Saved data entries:
----

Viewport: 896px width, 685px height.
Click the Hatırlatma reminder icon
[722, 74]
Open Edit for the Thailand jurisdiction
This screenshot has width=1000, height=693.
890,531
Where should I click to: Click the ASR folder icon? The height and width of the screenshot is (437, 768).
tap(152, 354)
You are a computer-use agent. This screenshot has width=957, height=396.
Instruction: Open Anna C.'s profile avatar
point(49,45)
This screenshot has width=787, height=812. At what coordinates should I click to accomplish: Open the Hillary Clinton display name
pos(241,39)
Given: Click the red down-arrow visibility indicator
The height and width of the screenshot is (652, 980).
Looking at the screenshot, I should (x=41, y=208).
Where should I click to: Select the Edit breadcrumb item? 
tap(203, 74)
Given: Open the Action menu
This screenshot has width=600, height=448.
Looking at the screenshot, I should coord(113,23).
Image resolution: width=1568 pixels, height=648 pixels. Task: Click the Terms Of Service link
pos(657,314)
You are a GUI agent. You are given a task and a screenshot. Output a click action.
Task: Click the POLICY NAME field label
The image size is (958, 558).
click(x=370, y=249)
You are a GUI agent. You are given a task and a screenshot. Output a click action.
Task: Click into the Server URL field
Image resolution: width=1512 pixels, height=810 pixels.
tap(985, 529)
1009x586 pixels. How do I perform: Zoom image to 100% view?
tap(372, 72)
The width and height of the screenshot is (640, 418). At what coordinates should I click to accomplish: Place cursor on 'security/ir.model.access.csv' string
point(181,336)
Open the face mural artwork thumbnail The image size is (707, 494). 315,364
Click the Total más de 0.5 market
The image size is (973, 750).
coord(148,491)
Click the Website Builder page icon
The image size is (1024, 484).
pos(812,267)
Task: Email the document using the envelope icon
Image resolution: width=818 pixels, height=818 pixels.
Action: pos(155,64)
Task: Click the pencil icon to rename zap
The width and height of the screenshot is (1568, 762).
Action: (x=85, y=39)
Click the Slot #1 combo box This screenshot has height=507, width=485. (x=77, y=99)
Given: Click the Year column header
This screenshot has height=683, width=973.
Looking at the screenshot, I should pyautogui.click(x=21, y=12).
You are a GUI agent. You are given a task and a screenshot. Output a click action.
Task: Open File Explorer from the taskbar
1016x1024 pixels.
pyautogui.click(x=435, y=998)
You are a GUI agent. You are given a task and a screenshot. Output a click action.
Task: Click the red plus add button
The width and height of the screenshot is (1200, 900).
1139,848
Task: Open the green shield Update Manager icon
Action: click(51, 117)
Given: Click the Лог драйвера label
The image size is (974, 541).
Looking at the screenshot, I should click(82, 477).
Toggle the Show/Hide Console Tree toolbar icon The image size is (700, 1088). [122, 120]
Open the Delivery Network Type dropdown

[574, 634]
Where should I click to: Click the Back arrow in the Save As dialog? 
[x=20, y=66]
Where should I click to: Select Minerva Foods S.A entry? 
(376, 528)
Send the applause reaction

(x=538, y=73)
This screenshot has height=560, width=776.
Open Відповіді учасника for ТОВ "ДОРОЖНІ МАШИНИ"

----

- _Problem details_
All entries given above are to be printed again exactly.

- _Task output_
Viewport: 896px width, 685px height.
Click the Hatırlatma reminder icon
[722, 74]
Open Edit for the Thailand jurisdiction
This screenshot has width=1000, height=693.
890,531
Where should I click to: Click the ASR folder icon? The height and width of the screenshot is (437, 768).
tap(152, 354)
You are a computer-use agent. This screenshot has width=957, height=396.
Instruction: Open Anna C.'s profile avatar
point(49,45)
This screenshot has width=787, height=812. At what coordinates should I click to accomplish: Open the Hillary Clinton display name
pos(241,39)
Given: Click the red down-arrow visibility indicator
The height and width of the screenshot is (652, 980).
Looking at the screenshot, I should (x=41, y=208).
Where should I click to: Select the Edit breadcrumb item? 
tap(203, 74)
Given: Open the Action menu
This screenshot has width=600, height=448.
Looking at the screenshot, I should coord(113,23).
Image resolution: width=1568 pixels, height=648 pixels. Task: Click the Terms Of Service link
pos(657,314)
You are a GUI agent. You are given a task and a screenshot. Output a click action.
Task: Click the POLICY NAME field label
The image size is (958, 558).
click(x=370, y=249)
You are a GUI agent. You are given a task and a screenshot. Output a click action.
Task: Click into the Server URL field
Image resolution: width=1512 pixels, height=810 pixels.
tap(985, 529)
1009x586 pixels. How do I perform: Zoom image to 100% view?
tap(372, 72)
The width and height of the screenshot is (640, 418). At what coordinates should I click to accomplish: Place cursor on 'security/ir.model.access.csv' string
point(181,336)
Open the face mural artwork thumbnail The image size is (707, 494). 315,364
Click the Total más de 0.5 market
The image size is (973, 750).
coord(148,491)
Click the Website Builder page icon
The image size is (1024, 484).
pos(812,267)
Task: Email the document using the envelope icon
Image resolution: width=818 pixels, height=818 pixels.
Action: pos(155,64)
Task: Click the pencil icon to rename zap
The width and height of the screenshot is (1568, 762).
Action: (x=85, y=39)
Click the Slot #1 combo box This screenshot has height=507, width=485. (x=77, y=99)
Given: Click the Year column header
This screenshot has height=683, width=973.
Looking at the screenshot, I should pyautogui.click(x=21, y=12).
You are a GUI agent. You are given a task and a screenshot. Output a click action.
Task: Open File Explorer from the taskbar
1016x1024 pixels.
pyautogui.click(x=435, y=998)
You are a GUI agent. You are given a task and a screenshot. Output a click action.
Task: Click the red plus add button
The width and height of the screenshot is (1200, 900).
1139,848
Task: Open the green shield Update Manager icon
Action: click(51, 117)
Given: Click the Лог драйвера label
The image size is (974, 541).
Looking at the screenshot, I should click(82, 477).
Toggle the Show/Hide Console Tree toolbar icon The image size is (700, 1088). [122, 120]
Open the Delivery Network Type dropdown

[574, 634]
Where should I click to: Click the Back arrow in the Save As dialog? 
[x=20, y=66]
Where should I click to: Select Minerva Foods S.A entry? 
(376, 528)
Send the applause reaction

(x=538, y=73)
This screenshot has height=560, width=776.
Open Відповіді учасника for ТОВ "ДОРОЖНІ МАШИНИ"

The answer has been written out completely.